Opdrachten:
A – Zet de alinea die begint met "Daarom heeft Koolmees" uit het bericht over de steunregeling voor flexwerkers om in een beknopte opsomming met de belangrijkste feiten.
B – Schrijf het bericht over de steunregeling voor flexwerkers verder, te beginnen na de laatste zin.

Het kabinet gaat toch aan de slag met een steunregeling voor ontslagen flexwerkers die net buiten de bestaande coronamaatregelen vallen. Uitkeringsorganisatie UWV streeft ernaar het loket op 22 juni te openen. Minister Wouter Koolmees (Sociale Zaken) had de regeling als optie voorgesteld aan de Tweede Kamer, met de kanttekening dat ze "grote nadelen kent". Op initiatief van D66 en de PvdA heeft de Kamer toch voor de regeling gestemd.
Daarom heeft Koolmees het UWV opdracht gegeven ermee aan de slag te gaan. Op aandringen van de Kamer is de doelgroep die voor de zogenoemde Tofa in aanmerking komt vergroot. Eerst konden alleen flexwerkers aanspraak maken als ze in februari minstens 500 euro hadden verdiend, dat minimumbedrag is nu verlaagd naar 400 euro, zodat bijvoorbeeld meer studenten in aanmerking komen.

(Datasetitems)
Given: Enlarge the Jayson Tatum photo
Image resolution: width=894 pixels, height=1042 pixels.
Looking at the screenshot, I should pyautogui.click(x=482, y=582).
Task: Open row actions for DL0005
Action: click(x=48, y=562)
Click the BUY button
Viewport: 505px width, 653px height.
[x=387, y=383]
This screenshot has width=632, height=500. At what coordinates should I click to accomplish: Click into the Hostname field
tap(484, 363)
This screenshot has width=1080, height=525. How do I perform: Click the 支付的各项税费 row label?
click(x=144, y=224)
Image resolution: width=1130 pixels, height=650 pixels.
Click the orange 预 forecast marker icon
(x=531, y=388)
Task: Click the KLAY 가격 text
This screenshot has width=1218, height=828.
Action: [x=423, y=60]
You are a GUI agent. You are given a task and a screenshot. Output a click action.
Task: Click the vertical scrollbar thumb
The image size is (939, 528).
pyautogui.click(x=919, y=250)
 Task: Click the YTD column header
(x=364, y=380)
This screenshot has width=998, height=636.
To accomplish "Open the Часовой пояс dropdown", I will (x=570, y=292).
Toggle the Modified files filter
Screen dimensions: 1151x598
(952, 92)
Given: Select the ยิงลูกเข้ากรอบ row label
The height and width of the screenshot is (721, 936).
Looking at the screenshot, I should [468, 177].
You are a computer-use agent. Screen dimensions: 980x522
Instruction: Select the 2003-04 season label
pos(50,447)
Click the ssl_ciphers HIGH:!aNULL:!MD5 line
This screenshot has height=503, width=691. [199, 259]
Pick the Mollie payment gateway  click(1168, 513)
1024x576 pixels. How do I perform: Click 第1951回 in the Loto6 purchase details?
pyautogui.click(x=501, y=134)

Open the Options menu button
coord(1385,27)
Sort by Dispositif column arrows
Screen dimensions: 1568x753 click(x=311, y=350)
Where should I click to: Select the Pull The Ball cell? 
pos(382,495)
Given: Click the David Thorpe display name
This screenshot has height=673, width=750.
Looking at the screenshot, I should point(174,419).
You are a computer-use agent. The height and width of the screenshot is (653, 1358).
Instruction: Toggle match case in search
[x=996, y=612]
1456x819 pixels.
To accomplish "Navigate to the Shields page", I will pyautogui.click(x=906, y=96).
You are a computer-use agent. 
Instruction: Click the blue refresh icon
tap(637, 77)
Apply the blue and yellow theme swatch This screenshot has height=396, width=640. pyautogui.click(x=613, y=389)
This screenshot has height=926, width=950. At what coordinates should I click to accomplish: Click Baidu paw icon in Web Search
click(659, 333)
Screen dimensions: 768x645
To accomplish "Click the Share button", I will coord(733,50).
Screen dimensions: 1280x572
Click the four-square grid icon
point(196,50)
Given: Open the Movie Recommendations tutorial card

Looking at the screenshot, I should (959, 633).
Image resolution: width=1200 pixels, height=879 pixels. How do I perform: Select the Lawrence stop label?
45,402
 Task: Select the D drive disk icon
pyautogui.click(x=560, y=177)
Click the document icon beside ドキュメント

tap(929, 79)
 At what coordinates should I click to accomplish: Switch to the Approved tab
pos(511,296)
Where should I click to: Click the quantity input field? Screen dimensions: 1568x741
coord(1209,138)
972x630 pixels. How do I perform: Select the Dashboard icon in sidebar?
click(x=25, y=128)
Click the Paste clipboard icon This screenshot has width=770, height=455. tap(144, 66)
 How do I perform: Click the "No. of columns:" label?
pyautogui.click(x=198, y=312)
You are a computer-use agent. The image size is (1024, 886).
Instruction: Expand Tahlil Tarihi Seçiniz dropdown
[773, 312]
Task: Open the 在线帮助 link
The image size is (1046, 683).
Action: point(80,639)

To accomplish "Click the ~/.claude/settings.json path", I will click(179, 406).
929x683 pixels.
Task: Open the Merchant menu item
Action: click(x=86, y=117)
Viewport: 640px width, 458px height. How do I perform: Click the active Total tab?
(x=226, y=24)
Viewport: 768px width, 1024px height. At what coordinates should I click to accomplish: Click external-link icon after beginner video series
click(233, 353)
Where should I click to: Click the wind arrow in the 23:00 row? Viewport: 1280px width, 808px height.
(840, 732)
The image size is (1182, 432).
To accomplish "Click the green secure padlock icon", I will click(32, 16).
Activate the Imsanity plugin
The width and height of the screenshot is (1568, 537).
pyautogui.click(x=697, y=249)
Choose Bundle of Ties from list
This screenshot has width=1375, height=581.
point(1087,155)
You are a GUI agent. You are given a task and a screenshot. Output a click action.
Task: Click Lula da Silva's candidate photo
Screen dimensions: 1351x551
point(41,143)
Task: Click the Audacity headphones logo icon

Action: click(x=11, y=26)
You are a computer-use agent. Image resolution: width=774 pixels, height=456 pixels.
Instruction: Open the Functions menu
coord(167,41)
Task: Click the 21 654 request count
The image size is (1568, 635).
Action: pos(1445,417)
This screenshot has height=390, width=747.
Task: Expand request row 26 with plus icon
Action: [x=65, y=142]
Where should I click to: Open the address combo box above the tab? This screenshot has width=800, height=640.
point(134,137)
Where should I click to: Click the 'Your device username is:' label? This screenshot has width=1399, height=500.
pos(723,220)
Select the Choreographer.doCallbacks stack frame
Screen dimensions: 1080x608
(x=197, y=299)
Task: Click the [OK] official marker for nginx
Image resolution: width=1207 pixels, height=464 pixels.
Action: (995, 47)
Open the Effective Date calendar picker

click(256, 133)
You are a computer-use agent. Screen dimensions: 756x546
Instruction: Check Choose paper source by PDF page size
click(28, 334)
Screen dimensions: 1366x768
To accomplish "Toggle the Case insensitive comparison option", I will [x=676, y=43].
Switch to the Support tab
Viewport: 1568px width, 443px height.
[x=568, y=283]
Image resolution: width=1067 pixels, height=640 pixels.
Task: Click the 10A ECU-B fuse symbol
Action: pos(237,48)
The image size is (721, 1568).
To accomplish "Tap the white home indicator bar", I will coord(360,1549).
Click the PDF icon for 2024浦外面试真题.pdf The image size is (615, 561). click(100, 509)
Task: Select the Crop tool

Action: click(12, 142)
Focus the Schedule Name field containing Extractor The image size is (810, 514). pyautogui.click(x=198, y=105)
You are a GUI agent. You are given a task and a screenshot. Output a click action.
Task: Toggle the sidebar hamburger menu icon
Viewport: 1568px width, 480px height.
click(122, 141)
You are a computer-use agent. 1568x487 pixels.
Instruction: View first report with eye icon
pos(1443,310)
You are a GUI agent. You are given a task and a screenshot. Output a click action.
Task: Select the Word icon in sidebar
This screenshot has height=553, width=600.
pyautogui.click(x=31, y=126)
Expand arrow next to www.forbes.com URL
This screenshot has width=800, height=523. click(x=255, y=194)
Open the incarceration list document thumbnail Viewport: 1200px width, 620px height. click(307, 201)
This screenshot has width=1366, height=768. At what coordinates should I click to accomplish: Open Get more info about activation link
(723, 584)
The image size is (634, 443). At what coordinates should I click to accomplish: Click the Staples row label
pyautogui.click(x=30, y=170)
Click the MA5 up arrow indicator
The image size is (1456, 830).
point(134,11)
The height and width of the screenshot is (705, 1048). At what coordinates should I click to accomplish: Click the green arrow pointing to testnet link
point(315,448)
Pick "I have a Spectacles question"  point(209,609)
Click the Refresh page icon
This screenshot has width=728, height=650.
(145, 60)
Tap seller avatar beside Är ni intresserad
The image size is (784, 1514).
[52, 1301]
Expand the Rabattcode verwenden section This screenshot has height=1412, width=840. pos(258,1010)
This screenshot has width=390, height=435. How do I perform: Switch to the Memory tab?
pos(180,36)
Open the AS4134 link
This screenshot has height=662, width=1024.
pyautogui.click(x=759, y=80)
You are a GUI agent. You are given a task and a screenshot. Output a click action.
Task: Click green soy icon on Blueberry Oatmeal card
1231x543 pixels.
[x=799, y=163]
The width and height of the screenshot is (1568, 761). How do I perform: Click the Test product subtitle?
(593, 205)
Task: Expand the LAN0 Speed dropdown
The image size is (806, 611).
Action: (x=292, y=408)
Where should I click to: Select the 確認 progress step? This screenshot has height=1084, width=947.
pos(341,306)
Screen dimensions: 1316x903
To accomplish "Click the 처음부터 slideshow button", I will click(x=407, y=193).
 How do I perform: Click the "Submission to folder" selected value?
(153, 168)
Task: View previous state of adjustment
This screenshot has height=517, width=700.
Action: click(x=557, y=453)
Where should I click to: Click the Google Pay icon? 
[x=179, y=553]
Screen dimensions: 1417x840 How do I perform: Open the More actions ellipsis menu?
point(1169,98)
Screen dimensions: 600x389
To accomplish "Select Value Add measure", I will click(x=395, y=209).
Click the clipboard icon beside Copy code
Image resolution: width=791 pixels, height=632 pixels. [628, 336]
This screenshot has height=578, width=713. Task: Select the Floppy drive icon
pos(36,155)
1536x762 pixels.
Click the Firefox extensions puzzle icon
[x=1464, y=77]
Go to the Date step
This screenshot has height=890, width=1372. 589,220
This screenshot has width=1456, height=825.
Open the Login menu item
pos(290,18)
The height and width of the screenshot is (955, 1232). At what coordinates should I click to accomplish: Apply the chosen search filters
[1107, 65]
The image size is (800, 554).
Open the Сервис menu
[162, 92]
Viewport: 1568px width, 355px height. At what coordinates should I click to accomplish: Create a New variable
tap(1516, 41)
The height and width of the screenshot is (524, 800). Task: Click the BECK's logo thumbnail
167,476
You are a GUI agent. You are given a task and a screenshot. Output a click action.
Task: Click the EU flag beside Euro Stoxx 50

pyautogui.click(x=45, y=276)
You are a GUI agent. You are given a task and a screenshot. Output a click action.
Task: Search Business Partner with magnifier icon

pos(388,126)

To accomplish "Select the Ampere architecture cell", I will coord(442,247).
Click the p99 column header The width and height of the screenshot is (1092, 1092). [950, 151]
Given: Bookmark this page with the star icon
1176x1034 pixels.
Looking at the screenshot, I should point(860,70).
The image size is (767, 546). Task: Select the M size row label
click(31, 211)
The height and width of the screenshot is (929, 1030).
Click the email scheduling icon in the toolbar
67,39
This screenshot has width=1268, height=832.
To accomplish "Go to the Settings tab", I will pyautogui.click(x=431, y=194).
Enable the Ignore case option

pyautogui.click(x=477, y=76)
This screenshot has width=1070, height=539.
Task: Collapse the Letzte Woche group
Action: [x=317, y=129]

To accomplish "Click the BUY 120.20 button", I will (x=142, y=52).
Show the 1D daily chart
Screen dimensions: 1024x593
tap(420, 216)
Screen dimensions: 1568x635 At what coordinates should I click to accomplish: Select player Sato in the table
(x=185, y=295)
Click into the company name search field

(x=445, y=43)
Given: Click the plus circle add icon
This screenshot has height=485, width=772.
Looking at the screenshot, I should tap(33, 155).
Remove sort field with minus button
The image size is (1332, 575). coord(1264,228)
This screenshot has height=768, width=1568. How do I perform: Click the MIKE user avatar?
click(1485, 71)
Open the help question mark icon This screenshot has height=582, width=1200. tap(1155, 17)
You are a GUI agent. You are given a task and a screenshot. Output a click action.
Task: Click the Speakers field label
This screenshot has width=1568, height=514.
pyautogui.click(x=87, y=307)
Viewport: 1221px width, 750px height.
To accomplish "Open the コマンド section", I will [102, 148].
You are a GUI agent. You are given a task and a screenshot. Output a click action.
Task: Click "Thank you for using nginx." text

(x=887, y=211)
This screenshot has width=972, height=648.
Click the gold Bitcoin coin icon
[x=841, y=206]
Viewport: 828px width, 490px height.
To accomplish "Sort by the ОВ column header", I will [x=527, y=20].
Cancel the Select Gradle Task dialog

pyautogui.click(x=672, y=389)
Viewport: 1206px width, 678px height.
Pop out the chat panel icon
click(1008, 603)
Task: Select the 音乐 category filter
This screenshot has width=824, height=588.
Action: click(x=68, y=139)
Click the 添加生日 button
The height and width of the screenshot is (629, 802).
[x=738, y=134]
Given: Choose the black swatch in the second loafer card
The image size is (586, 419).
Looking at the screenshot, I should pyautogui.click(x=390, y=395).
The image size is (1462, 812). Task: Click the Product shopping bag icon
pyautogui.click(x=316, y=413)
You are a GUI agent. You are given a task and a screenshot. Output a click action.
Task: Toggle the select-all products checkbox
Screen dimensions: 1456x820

Antwoorden per opdracht:
A –
- Koolmees heeft het UWV opdracht gegeven met de regeling aan de slag te gaan.
- Op aandringen van de Kamer is de doelgroep van de Tofa vergroot.
- Eerst moesten flexwerkers in februari minstens 500 euro hebben verdiend. Dat minimumbedrag is nu verlaagd naar 400 euro.
- Daardoor komen bijvoorbeeld meer studenten in aanmerking.

B –
Flexwerkers die in april zeker 50 procent minder verdienden kunnen een tegemoetkoming krijgen van maximaal 550 euro, in plaats van 600 euro zoals eerst voorgesteld. "Deze hoogte (...) zorgt ervoor dat er niet een te grote groep ontstaat die een hogere tegemoetkoming krijgt dan men voorheen zelf verdiende", schrijft Koolmees aan de Kamer.
Het gaat overigens om een regeling met terugwerkende kracht voor de maanden maart, april en mei. Het loket bij het UWV blijft zo'n drie weken open.
Nadat het kabinet het steunpakket voor bedrijven had gepresenteerd, legde de bewindsman uit waarom de voorgenomen steunmaatregelen voor flexwerkers nog even op zich lieten wachten. Koolmees had zes verschillende regelingen laten onderzoeken, waar steeds veel op aan te merken was. Slechts één van die regelingen, de Tofa, was een "reële mogelijkheid", waaraan nog steeds "risico’s van willekeur en oneigenlijk gebruik" hangen. Zo kon er alleen gekeken worden naar mogelijk inkomstenverlies in de maand april, niet in periode erna.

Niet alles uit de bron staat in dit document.